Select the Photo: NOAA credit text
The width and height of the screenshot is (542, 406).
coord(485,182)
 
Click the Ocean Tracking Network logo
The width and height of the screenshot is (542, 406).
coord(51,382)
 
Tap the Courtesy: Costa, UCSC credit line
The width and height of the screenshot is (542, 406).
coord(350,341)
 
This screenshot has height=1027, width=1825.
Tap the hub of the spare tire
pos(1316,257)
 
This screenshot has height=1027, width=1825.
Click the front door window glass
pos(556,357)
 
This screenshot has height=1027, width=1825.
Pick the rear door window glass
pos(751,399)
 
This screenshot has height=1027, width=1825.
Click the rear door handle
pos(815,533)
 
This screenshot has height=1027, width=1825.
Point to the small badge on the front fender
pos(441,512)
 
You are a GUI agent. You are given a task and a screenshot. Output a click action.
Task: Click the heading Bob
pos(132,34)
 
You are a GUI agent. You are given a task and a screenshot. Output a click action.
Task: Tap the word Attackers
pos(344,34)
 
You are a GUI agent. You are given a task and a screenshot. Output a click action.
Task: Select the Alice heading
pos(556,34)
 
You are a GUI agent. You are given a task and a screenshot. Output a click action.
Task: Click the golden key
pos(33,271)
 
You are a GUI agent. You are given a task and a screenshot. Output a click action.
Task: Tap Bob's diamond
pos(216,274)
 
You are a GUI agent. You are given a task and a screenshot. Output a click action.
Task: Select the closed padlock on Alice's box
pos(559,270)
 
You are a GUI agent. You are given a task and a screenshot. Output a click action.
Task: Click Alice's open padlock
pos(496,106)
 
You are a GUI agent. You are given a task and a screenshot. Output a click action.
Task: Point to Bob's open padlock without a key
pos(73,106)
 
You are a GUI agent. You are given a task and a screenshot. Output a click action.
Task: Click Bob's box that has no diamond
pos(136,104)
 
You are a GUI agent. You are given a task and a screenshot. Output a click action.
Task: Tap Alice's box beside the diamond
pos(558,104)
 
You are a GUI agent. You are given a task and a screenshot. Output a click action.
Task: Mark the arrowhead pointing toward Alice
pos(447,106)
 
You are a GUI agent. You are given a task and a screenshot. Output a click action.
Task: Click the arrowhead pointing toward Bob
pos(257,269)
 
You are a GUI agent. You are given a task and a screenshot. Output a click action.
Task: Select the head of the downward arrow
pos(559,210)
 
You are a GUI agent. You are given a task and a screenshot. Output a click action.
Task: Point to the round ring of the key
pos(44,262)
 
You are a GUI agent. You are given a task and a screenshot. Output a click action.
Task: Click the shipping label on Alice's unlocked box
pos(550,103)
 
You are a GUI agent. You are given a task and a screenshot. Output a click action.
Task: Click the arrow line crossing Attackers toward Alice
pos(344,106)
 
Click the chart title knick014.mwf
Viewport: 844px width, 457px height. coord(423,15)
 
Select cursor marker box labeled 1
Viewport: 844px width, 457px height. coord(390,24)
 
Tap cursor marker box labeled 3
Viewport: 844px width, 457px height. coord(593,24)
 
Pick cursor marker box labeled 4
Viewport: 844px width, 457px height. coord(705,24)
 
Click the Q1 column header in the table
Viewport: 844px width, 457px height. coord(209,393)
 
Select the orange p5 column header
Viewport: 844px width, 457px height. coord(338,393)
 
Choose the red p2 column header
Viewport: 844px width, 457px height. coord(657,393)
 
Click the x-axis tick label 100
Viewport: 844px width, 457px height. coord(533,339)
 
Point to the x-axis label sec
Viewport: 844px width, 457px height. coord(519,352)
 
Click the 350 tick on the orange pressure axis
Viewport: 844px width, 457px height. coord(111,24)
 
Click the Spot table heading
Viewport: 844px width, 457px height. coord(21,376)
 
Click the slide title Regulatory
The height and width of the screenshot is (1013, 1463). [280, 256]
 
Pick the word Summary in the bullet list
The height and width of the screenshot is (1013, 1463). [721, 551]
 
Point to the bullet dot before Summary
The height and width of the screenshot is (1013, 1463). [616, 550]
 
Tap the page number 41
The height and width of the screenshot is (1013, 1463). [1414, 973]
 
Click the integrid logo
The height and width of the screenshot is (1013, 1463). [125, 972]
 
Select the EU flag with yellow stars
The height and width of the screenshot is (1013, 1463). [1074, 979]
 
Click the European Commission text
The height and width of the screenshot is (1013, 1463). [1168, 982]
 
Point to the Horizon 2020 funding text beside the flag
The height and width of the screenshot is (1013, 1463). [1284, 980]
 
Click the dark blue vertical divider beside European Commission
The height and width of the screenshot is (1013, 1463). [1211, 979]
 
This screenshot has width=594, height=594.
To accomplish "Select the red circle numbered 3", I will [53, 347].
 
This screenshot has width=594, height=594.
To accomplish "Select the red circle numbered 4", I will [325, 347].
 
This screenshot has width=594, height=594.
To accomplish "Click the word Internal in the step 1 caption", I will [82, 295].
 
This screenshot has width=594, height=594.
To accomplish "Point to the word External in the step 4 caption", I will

┄┄┄┄┄┄┄┄┄┄

*DESCRIPTION OF THE TASK*:
Copy out the listing word for word, beginning with the line that contains "Click the Spot table heading" and ending with the line that contains "1463). [1168, 982]".

*RESULT*:
Click the Spot table heading
Viewport: 844px width, 457px height. coord(21,376)
 
Click the slide title Regulatory
The height and width of the screenshot is (1013, 1463). [280, 256]
 
Pick the word Summary in the bullet list
The height and width of the screenshot is (1013, 1463). [721, 551]
 
Point to the bullet dot before Summary
The height and width of the screenshot is (1013, 1463). [616, 550]
 
Tap the page number 41
The height and width of the screenshot is (1013, 1463). [1414, 973]
 
Click the integrid logo
The height and width of the screenshot is (1013, 1463). [125, 972]
 
Select the EU flag with yellow stars
The height and width of the screenshot is (1013, 1463). [1074, 979]
 
Click the European Commission text
The height and width of the screenshot is (1013, 1463). [1168, 982]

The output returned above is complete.